I guess my gripe is you know, the Tribal leaders and the Council must be respected. In other words, the Tribal leadership has been part of our culture. They just said that if somebody doesn’t want to move with the community, they will find something for them, but in our plan, we had everybody taken care of. I do believe that if we stay together and move to one location eventually those that say they don’t want to go, will eventually come with us too. I believe in that whole-heartedly. If not, the Tribe is being broken up.

Tribal leaders continued to advocate that a Tribal community resettlement was the right path for the future of the Tribe and tried to maintain authority throughout the planning process despite the deepening involvement of state planners in the process. Chief Naquin continued, “‘Divide and conquer’ is what I’m seeing at the moment,” to which the subcontractor from Concordia responded, “Well, that is certainly not the intent, Chief, and we would encourage people to move as a community… but we also believe that this is a democracy and people have the right to make a choice.” The contractor’s response framed the complex and uneven process of resettlement planning and decision-making as a tension between the Island heritage and individual choice and democracy.

In the months that followed, a developer subcontracted by the state and state planners floated the idea of incorporating the new site. Incorporation would, according to them, give a degree of local control while ensuring that regulatory and legal expectations and conventions were adhered to.
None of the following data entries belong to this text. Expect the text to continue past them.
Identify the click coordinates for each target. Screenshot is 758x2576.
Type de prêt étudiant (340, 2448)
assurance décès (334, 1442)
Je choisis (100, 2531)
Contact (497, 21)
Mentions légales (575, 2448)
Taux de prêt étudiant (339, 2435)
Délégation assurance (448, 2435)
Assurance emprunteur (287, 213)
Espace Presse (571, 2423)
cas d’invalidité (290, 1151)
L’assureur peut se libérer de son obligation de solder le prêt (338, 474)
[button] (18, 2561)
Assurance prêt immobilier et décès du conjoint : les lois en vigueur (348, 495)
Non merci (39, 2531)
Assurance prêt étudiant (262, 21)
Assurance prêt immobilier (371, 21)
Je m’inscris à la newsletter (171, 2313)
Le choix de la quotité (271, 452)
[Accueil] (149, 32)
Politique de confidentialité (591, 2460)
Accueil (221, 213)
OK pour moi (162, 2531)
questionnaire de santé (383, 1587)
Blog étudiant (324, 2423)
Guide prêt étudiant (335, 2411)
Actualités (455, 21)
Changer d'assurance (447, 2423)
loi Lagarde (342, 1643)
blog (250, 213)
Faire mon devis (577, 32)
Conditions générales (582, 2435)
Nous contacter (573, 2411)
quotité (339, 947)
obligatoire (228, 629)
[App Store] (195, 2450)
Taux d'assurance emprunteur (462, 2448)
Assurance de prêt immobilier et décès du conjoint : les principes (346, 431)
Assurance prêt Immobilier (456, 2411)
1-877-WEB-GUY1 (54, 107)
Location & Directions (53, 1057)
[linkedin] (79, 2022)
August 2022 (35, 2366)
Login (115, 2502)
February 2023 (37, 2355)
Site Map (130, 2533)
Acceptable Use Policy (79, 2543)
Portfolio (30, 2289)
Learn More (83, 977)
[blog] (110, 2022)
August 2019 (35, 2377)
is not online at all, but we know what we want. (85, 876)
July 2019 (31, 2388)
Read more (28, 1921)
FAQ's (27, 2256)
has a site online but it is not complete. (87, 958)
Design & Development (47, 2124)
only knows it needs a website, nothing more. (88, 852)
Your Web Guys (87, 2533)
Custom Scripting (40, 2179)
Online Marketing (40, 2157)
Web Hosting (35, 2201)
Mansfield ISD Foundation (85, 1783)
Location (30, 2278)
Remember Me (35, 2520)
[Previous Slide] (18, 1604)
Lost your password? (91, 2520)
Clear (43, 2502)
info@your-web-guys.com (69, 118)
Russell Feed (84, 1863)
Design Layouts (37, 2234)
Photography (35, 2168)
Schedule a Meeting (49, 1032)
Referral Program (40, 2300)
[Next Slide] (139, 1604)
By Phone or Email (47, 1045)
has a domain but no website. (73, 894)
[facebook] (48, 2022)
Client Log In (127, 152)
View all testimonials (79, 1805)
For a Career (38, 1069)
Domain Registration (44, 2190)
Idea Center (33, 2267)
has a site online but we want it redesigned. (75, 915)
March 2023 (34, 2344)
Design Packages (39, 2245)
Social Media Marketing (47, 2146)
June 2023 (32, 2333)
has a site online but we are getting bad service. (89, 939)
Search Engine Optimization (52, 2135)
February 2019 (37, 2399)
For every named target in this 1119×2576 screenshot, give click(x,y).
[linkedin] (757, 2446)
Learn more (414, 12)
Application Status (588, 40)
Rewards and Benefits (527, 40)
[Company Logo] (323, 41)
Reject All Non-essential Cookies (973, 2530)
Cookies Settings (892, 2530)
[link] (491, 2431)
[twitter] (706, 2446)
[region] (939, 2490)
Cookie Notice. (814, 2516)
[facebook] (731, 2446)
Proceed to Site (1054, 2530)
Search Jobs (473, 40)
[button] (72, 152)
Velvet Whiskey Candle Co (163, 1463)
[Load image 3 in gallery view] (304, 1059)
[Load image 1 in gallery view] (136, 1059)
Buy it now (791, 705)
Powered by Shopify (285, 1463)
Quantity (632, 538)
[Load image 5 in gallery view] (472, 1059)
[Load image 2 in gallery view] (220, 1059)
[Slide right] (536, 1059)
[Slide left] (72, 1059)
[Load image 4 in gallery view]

Skeptical, Tribal leaders, and their allies worried that incorporation would not ensure the kind of continuity or reunification that the Tribe’s plans prioritized. During meetings at the time, the subcontractor assured Tribal leaders and their allies repeatedly, “We can get 90% of what you want.” After one meeting with Parish officials, when asked about social continuity, he explained, “Well, that is the 10% that we cannot figure out.” For him, the problem was a matter of law, including the Fair Housing Act as discussed in Chapter Three, but also of Tribal community capacity. As the contractor mused on multiple occasions, “Who is going to mow the lawn?” Incorporation would, in theory, provide financial and organizational means legible to the developer, for political authority and economic development. The idea that the Tribal community lacked capacity, though, was seen by Tribal leaders as an affront to their history of self-sufficiency, success in planning the resettlement with no funding, and a racist colonial trope of the Indigenous nations who could not cultivate the land. According to one Tribal citizen:

They take us for ignorant people, just like the man said, ‘Our tribe can’t mow the lawn or run the land.’ We’re smart people… All we need is opportunity, and that is what this land is. [...] We are a tribe with a lot of smart people, and we got a lot of smart people helping this tribe. [...] Let me break this down. We had the master plan. We had the land picked out—the same land that they’re going to buy. We had the layout made [...] But we can’t run this place? For real? To me, it’s just they don’t want to see Indians succeed.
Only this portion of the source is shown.